We Would further call to your Honor’s notice, that the Receiver General is not even sworn to aid anti assist with his best advice and council to the Governor of this Isle, as appears by the Report of the Parliamentary Commissioners of Inquiry given into the Honorable the House of Commons, in the year 1792,—(see copy of Receiver General’s Oath, since the Revestment, marked G, as also paper marked E.)

That all those said appointments to the Governor’s Council in this Isle have, to the best of the knowledge and belief of this House, been made at the sole will and pleasure of the Governor or Lieutenant Governor, for the time being, and without any authority from his Majesty, to whom alone it belongs, as this House apprehends, to grant appointments to the Governor’s Council within this Isle ; in support of which opinion, this House begs to refer your Honor to the said Report of the Parliamentary Commissioners,—(an Extract of which is contained in the paper marked A)

And we beg leave also to call your Honor’s attention to the opinion expressed on this subject, in a Letter to the Parliamentary Commissioners, dated 13th October, 1791, of that very learned and intelligent officer, Sir Wadsworth Busk, his Majesty’s then Attorney General in this Isle, who therein states, that the Act of 1765 having vested all the rights of Sovereignty and Dominion completely in the Crown, it became questionable how far a person could properly be admitted to a share in Government, by virtue of any appointment not derived in the direct and proper channel from his Majesty; and for that reason, and to prevent blending together departments which ought to be kept distinct, the Receiver General and Water Bailiff, not having been created by Patent under any of the Royal Seals, have not, since that year, been considered as Members of the Council,—(see paper marked E.)

This House begs leave to observe, that your Council has two distinct duties to perform—a Legislative and an Executive ; and that in the latter capacity particularly, it appears altogether incongruous that his Majesty’s authority should be deputed to persons not holding his Majesty’s Commission-That a subject, whose Interests are often in opposition to those of the Crown, and generally at variance with those of the People placed under your Honor’s Government, should appoint to the functions of Royalty, and that these functions should be exercised over the people of this Isle by persons holding such powers at the will of such subject’s delegate,— such monstrous assumption this House apprehends to be without precedent in any other part of his Majesty’s dominions. In the high situation held by the Bishop, this House conceives that it might be advantageous and proper that he should fill a place in your Honor’s Council ; but to this end, the Advowson of the Bishoprick ought to be in the Crown, and not in the Duke of Atholl,—a change which could not fail to be productive of the greatest benefit to this Island.

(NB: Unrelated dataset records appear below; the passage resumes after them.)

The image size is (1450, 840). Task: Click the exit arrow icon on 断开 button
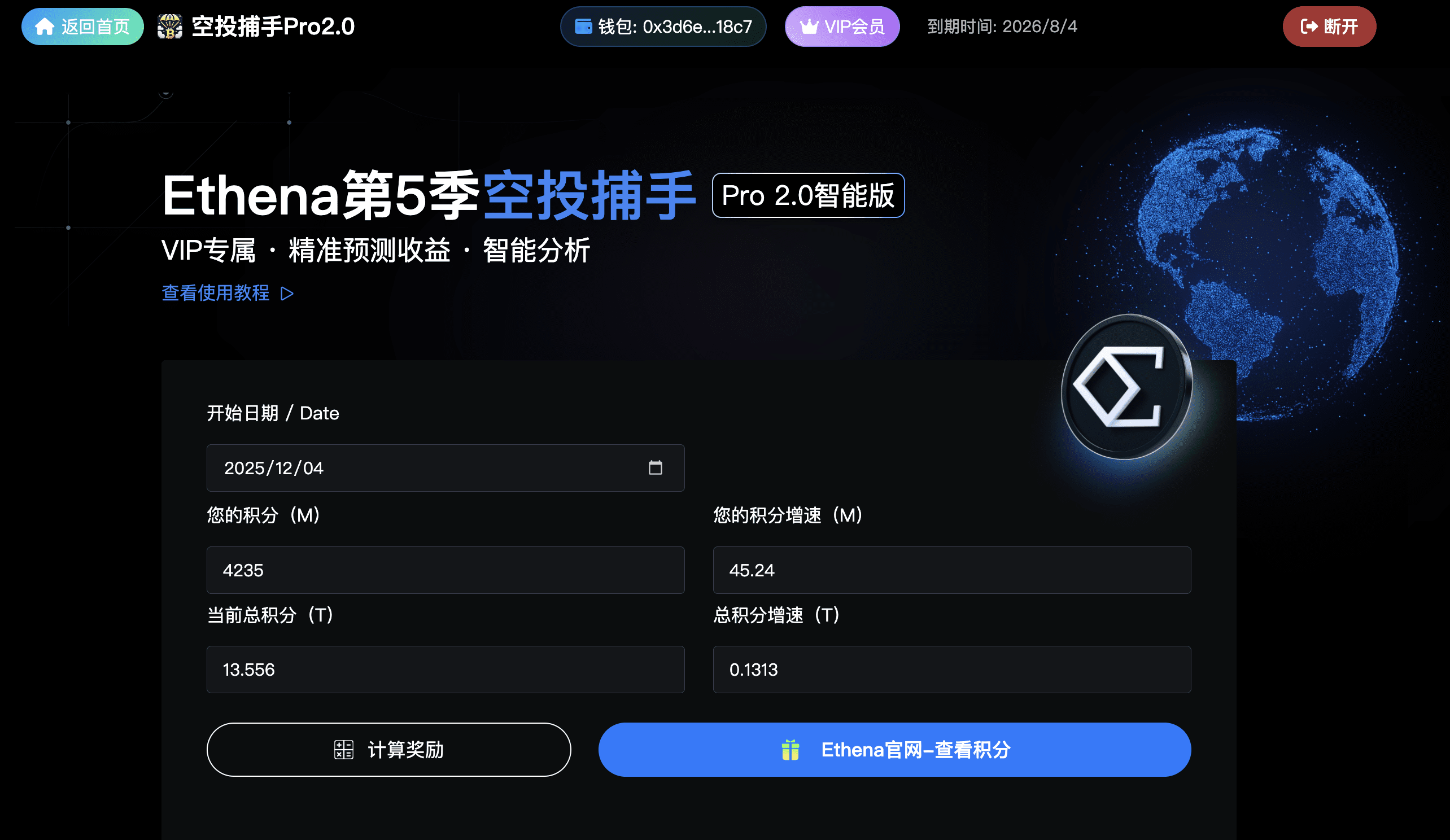tap(1309, 27)
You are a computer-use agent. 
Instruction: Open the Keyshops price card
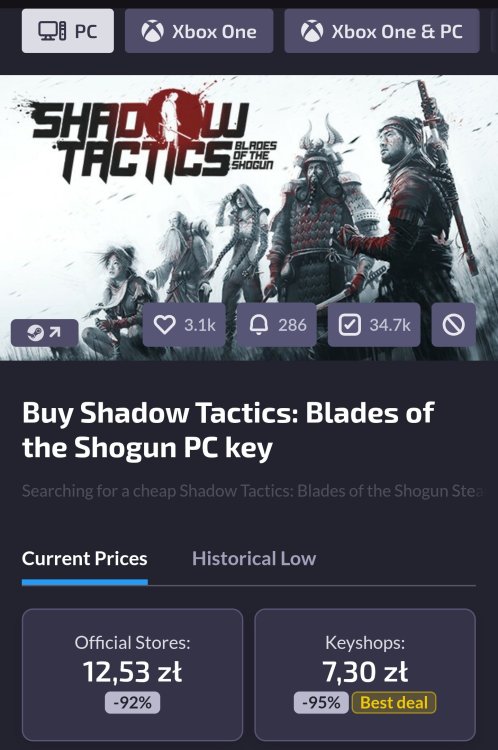(x=365, y=674)
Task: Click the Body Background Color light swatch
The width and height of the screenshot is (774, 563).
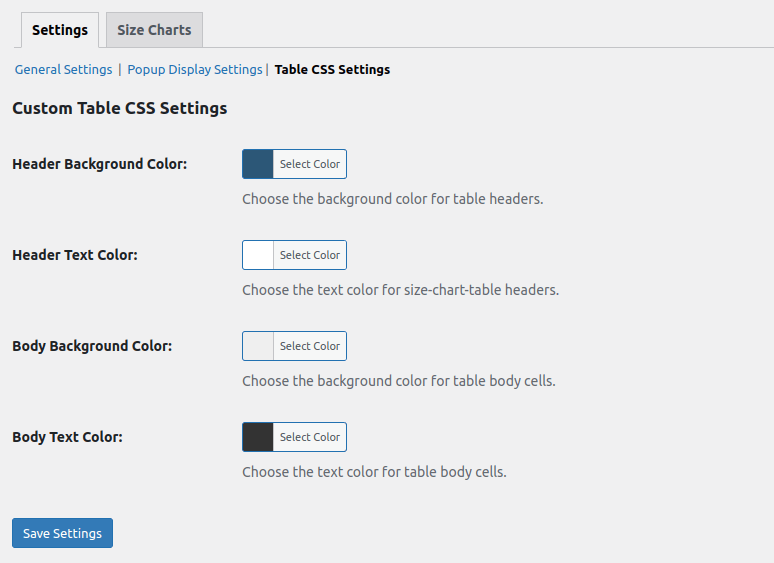Action: click(258, 346)
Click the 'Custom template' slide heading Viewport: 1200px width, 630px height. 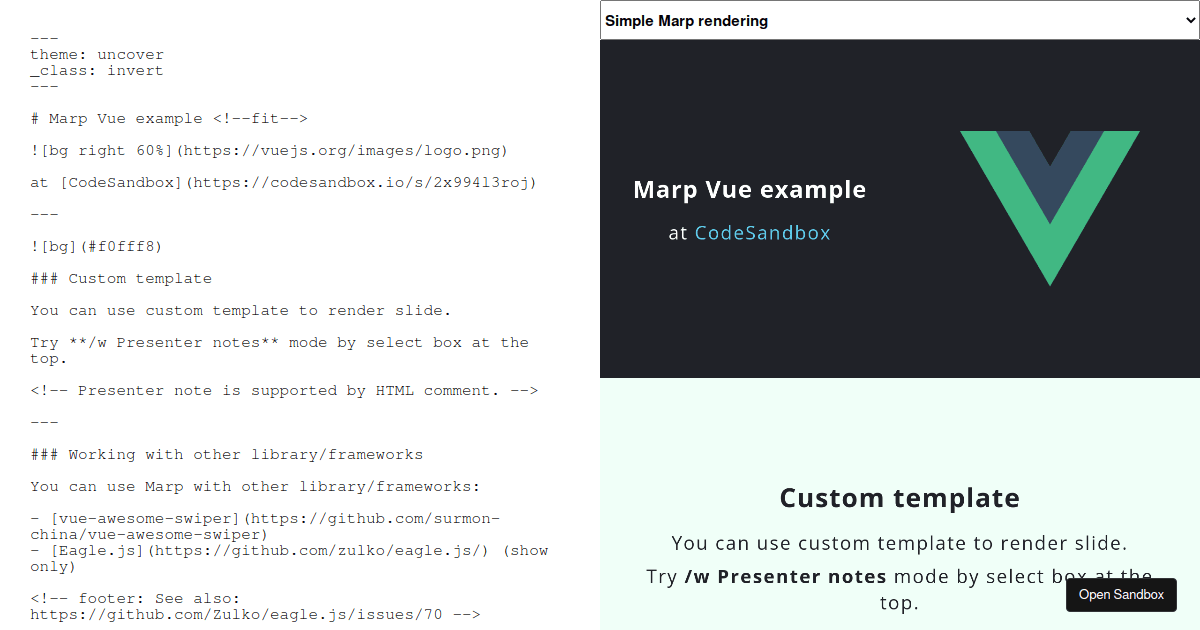click(899, 497)
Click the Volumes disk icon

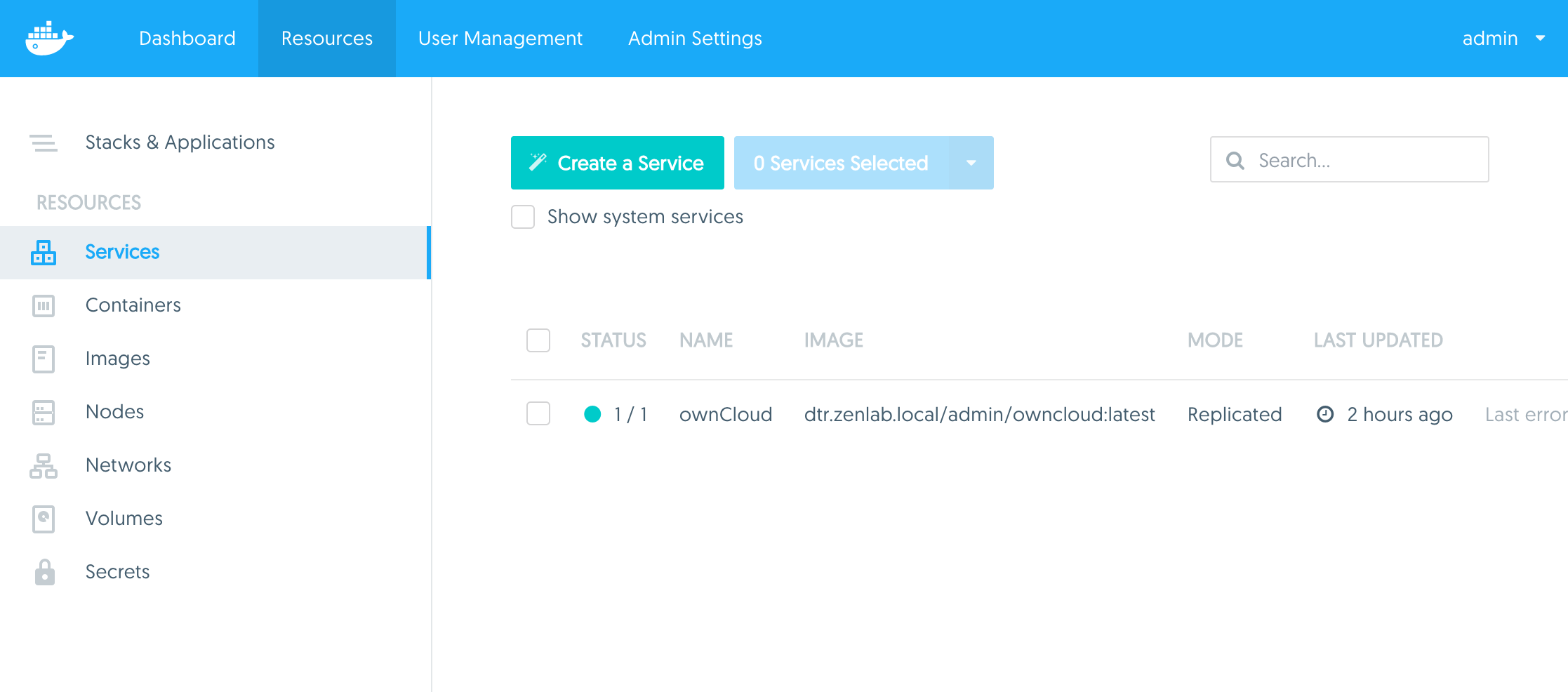pyautogui.click(x=44, y=519)
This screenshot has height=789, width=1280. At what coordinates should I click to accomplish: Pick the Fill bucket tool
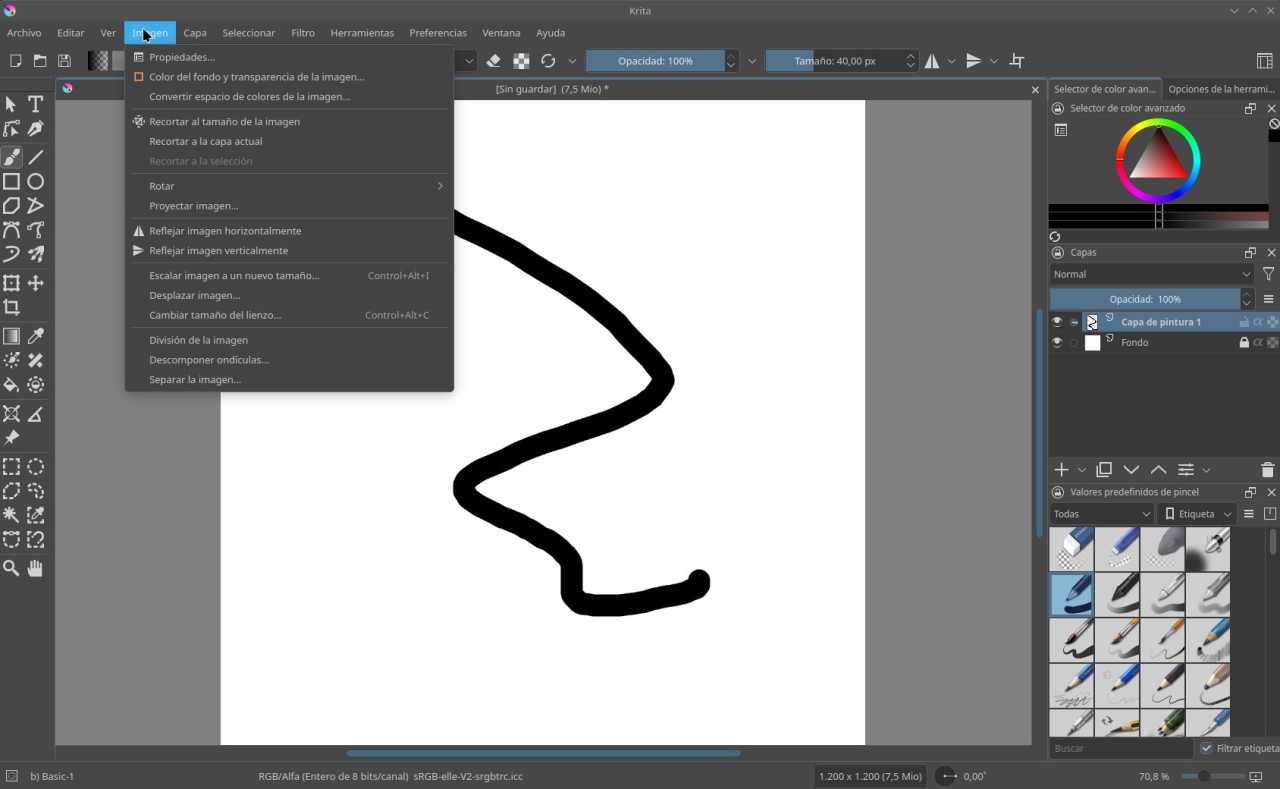click(11, 385)
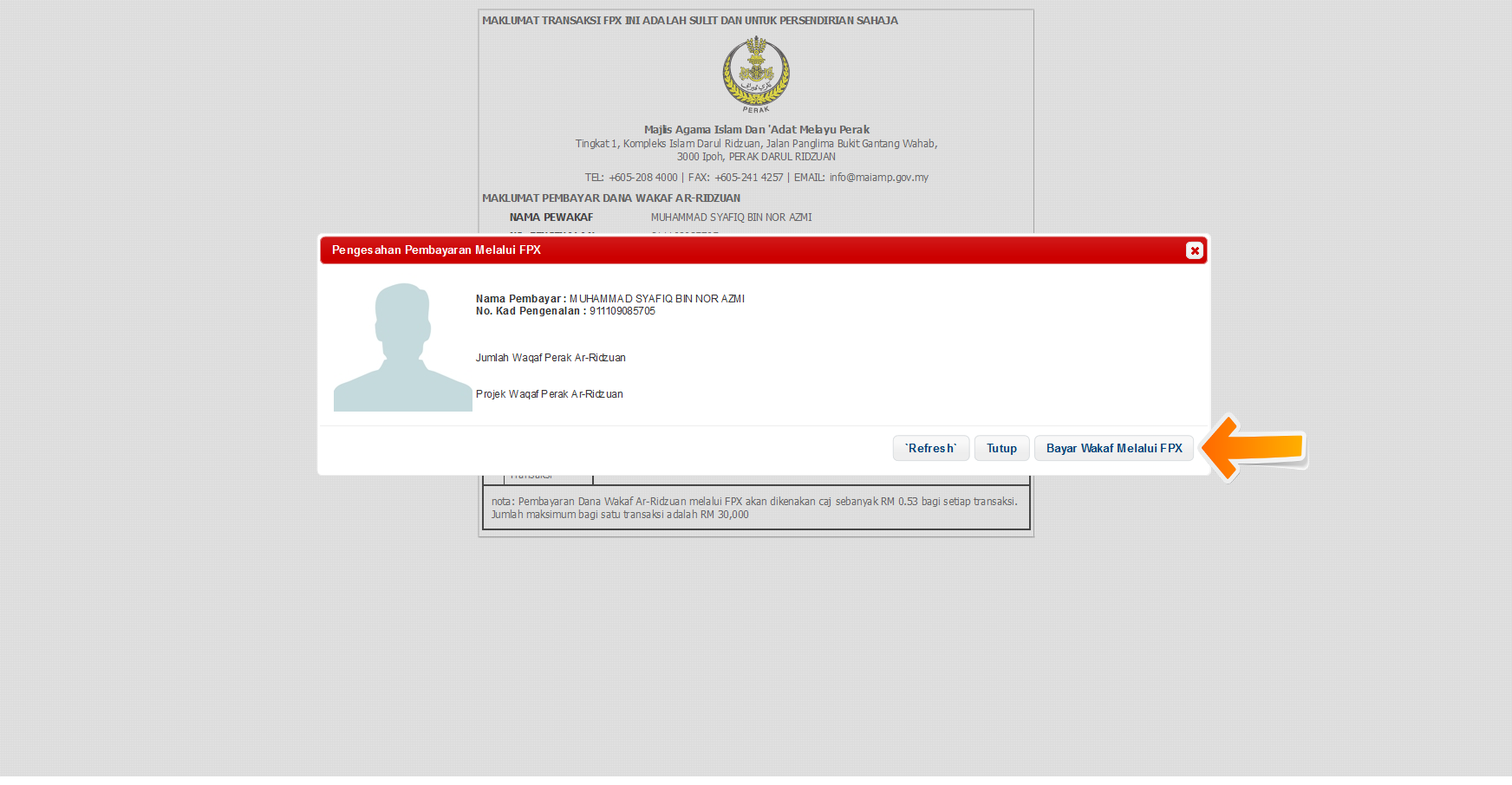Click the orange arrow pointing at pay button
Screen dimensions: 1512x785
[1255, 448]
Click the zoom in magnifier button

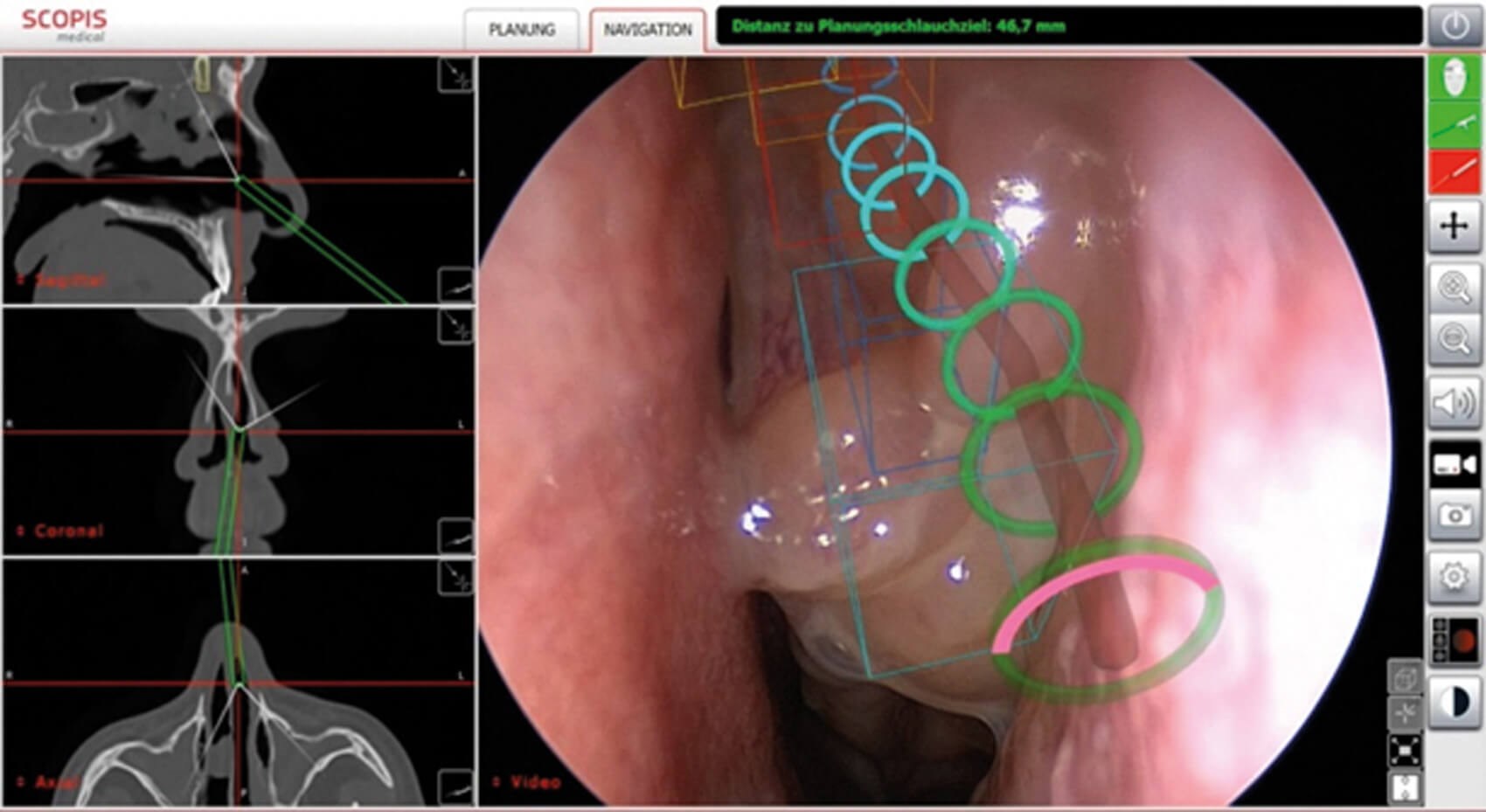[1454, 287]
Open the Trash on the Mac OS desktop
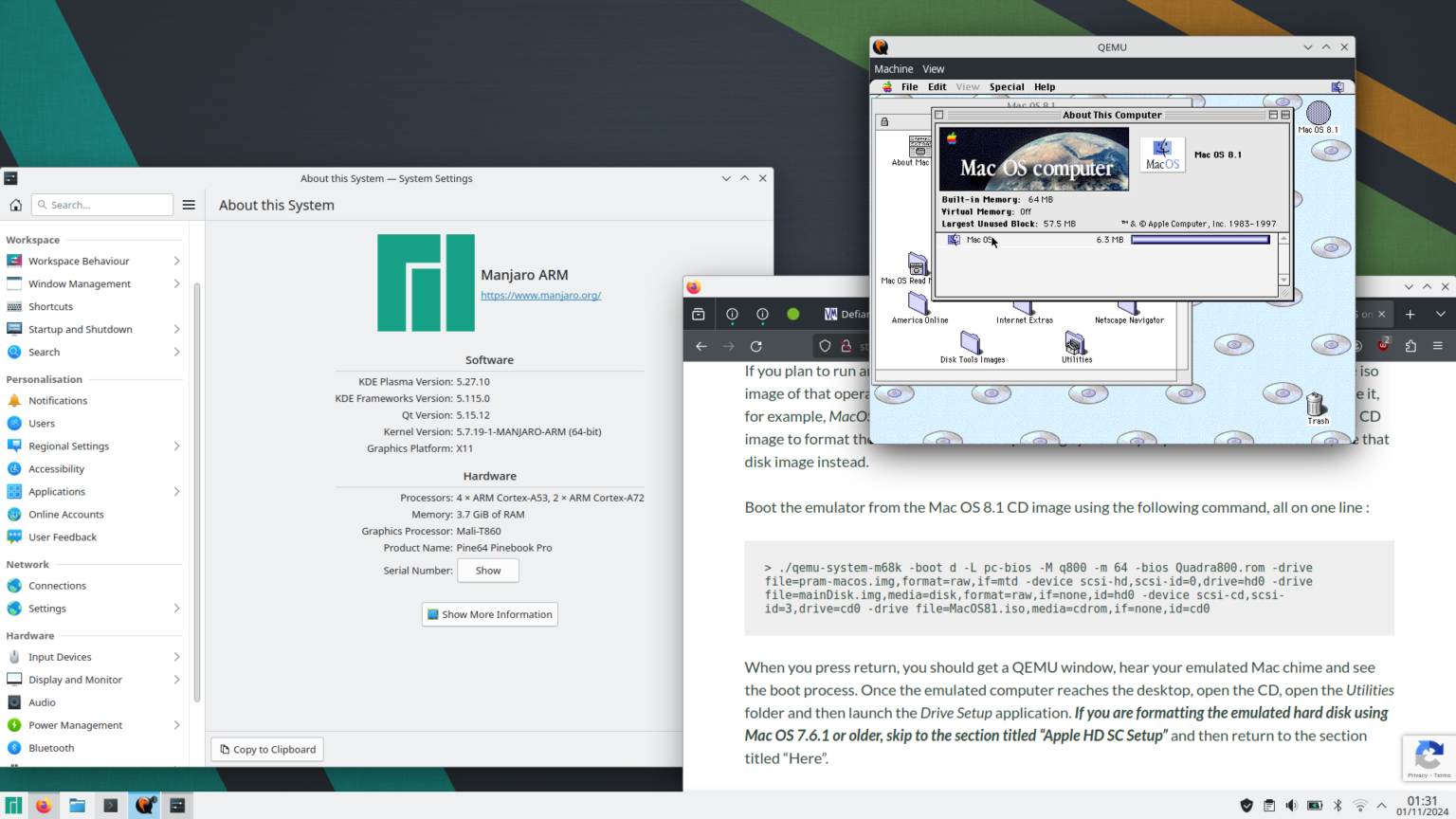This screenshot has height=819, width=1456. click(1317, 403)
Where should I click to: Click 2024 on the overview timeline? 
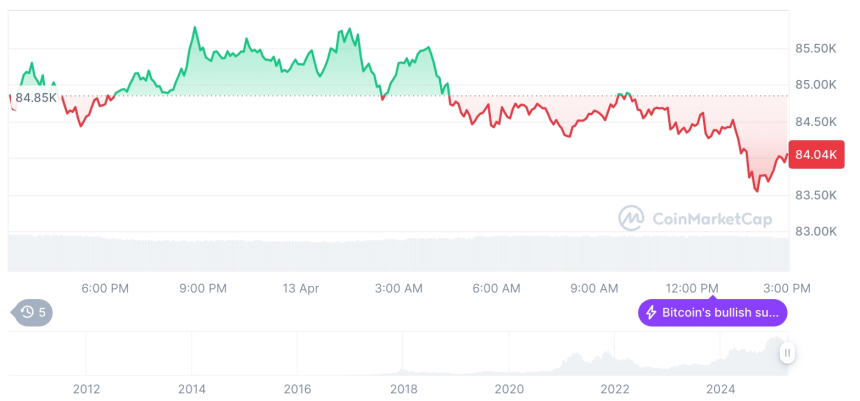(x=720, y=388)
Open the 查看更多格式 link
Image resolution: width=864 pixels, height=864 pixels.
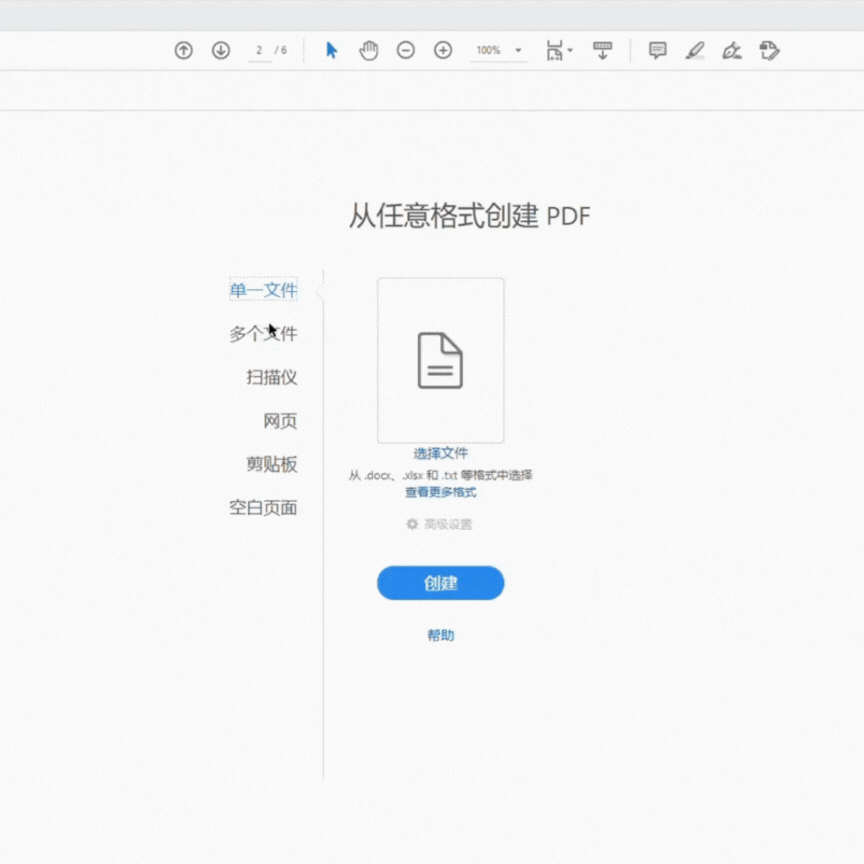click(x=440, y=491)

This House will not, however, pretend to dictate what officers are or are not entitled to sit in your Honor’s Council; but we conceive it to be highly expedient that this should he fixed by the proper authority, amid all doubts on this subject hereafter set at rest : and we therefore trust, that it will not be considered presumptuous in this House, that we request your Honor will be pleased to lay this Memorial before his Majesty’s Principal Secretary of State for the Home Department, In order that his Majesty’s pleasure may be made known, as to what officers are in future to form your Honor’s Council; and likewise whether such officers as may hold offices in the Customs, are, or are not, to be excluded therefrom-to the end that in future the officers legally composing the Governor’s Council, within this Isle, may be certainly known.

House of Keys, 4th Sept. 1821.[Signed by twenty of the Members.)